13

「いや、それはちょっと…」

 控えめに断るが、男はいいから早くしろと聞く耳を持たない。携帯を出せと脅され、仕方なく取り出す。それを奪われ、勝手に操作された。そして耳に当てる。まさか電話!?
 いや、電話でも、メールでも俺だと分かった時点で無視だろ。もしかしたら、キレてでるかもしれないけど。何パシリの分際で電話してきてんだ、みたいな感じで。
 金山の反応を予測していると、男が俺に、にやりと笑いかける。

「お前のパシリは預かった。返してほしかったら屋上へ来い」

 なんかそういうような言葉どっかで耳にしたことがあるぞ…。
 満足げな表情の男に微妙な顔をしていたら、俺の顔に気付いた男が脛を蹴ってきた。
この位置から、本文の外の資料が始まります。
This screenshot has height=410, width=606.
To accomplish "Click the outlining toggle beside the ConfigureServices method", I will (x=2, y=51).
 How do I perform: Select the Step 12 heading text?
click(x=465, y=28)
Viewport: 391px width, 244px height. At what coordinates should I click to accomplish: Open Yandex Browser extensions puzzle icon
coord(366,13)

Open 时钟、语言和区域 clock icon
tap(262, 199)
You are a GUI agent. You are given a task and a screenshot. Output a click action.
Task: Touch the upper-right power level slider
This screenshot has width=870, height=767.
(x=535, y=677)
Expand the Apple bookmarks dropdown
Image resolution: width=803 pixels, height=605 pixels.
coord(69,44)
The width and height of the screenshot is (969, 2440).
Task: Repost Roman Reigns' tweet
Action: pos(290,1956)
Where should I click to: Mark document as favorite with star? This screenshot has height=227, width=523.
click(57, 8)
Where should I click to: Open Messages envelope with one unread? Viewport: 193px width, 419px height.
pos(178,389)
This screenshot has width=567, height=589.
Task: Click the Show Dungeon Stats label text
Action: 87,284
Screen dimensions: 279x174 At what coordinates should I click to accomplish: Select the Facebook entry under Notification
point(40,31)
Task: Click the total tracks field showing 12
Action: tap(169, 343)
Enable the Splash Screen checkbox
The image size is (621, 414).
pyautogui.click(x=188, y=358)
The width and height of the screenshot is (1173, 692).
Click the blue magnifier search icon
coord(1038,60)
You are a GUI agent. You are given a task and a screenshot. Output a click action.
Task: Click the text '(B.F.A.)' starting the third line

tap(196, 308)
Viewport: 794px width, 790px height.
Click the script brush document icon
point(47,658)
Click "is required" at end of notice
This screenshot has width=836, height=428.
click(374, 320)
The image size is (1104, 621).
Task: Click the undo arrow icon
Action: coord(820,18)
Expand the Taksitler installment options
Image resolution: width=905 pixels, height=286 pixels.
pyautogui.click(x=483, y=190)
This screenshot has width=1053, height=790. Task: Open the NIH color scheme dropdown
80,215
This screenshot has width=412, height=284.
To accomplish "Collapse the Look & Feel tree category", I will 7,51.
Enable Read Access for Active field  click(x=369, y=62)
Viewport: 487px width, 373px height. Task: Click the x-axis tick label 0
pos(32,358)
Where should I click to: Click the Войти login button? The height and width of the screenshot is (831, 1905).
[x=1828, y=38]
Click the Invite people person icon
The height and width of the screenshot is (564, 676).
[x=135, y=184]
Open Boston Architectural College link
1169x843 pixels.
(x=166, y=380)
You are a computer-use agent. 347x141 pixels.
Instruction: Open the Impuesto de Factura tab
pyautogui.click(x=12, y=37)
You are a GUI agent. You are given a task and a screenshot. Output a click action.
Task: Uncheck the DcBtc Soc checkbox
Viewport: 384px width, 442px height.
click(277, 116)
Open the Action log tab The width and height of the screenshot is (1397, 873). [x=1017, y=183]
俺は蹲って脛を押さえる。物凄く痛い。
 あれ、ていうか…金山、電話出たのか。キレて出たのか? 少し気になって自分のスマホを眺めるが、男の耳から離れたそれは、俺の方へと飛んできた。

「わ、」

 慌てて受けとる。落ちていたら傷が出来てしまうところだった!
 男はそんな俺を嘲笑うように見て、踵を返す。

「よし、屋上に行くぞ」

 金山は来るわけがないから時間の無駄だと思う。しかしそれを言うことはできず、俺は黙って男の後ろを歩いた。